*REQUIREMENTS*
Update the data below by replacing every occurrence of "help question mark icon" with "help button", leaving everything else unchanged.

(Dataset excerpt)

..............................

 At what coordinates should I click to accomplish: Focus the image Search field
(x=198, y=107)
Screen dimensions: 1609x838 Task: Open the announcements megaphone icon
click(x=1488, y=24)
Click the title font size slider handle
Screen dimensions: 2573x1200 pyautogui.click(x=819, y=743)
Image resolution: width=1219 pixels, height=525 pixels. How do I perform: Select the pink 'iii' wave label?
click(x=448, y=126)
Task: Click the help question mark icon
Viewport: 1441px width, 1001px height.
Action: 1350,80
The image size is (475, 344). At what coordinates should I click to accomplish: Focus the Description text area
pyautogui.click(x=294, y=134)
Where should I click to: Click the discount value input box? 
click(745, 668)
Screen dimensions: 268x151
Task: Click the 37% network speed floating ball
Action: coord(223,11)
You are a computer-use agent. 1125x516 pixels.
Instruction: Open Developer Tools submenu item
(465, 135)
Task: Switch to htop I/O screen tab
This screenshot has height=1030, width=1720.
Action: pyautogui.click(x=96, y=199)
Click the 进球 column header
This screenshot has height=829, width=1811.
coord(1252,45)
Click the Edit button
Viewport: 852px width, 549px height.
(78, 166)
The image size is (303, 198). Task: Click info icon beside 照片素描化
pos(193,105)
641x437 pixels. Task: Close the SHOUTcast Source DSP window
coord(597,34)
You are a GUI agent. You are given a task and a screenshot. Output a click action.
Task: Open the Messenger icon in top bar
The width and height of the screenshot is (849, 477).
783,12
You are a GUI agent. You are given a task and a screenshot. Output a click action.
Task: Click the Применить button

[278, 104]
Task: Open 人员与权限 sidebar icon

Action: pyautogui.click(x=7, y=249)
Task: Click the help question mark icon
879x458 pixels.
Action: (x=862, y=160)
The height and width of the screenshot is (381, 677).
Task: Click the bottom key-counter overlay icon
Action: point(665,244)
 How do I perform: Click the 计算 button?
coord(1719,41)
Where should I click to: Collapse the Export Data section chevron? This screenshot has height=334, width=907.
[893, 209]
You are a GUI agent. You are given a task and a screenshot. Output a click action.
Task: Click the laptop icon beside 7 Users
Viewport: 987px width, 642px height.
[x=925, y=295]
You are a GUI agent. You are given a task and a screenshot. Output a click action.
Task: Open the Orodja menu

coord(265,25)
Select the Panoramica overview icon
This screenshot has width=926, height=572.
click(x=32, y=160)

..............................

*RESULT OF THIS EXERCISE*
 At what coordinates should I click to accomplish: Focus the image Search field
(x=198, y=107)
Screen dimensions: 1609x838 Task: Open the announcements megaphone icon
click(x=1488, y=24)
Click the title font size slider handle
Screen dimensions: 2573x1200 pyautogui.click(x=819, y=743)
Image resolution: width=1219 pixels, height=525 pixels. How do I perform: Select the pink 'iii' wave label?
click(x=448, y=126)
Task: Click the help button
Viewport: 1441px width, 1001px height.
Action: 1350,80
The image size is (475, 344). At what coordinates should I click to accomplish: Focus the Description text area
pyautogui.click(x=294, y=134)
Where should I click to: Click the discount value input box? 
click(745, 668)
Screen dimensions: 268x151
Task: Click the 37% network speed floating ball
Action: coord(223,11)
You are a computer-use agent. 1125x516 pixels.
Instruction: Open Developer Tools submenu item
(465, 135)
Task: Switch to htop I/O screen tab
This screenshot has height=1030, width=1720.
Action: pyautogui.click(x=96, y=199)
Click the 进球 column header
This screenshot has height=829, width=1811.
coord(1252,45)
Click the Edit button
Viewport: 852px width, 549px height.
(78, 166)
The image size is (303, 198). Task: Click info icon beside 照片素描化
pos(193,105)
641x437 pixels. Task: Close the SHOUTcast Source DSP window
coord(597,34)
You are a GUI agent. You are given a task and a screenshot. Output a click action.
Task: Open the Messenger icon in top bar
The width and height of the screenshot is (849, 477).
783,12
You are a GUI agent. You are given a task and a screenshot. Output a click action.
Task: Click the Применить button

[278, 104]
Task: Open 人员与权限 sidebar icon

Action: pyautogui.click(x=7, y=249)
Task: Click the help button
879x458 pixels.
Action: (x=862, y=160)
The height and width of the screenshot is (381, 677).
Task: Click the bottom key-counter overlay icon
Action: point(665,244)
 How do I perform: Click the 计算 button?
coord(1719,41)
Where should I click to: Collapse the Export Data section chevron? This screenshot has height=334, width=907.
[893, 209]
You are a GUI agent. You are given a task and a screenshot. Output a click action.
Task: Click the laptop icon beside 7 Users
Viewport: 987px width, 642px height.
[x=925, y=295]
You are a GUI agent. You are given a task and a screenshot. Output a click action.
Task: Open the Orodja menu

coord(265,25)
Select the Panoramica overview icon
This screenshot has width=926, height=572.
click(x=32, y=160)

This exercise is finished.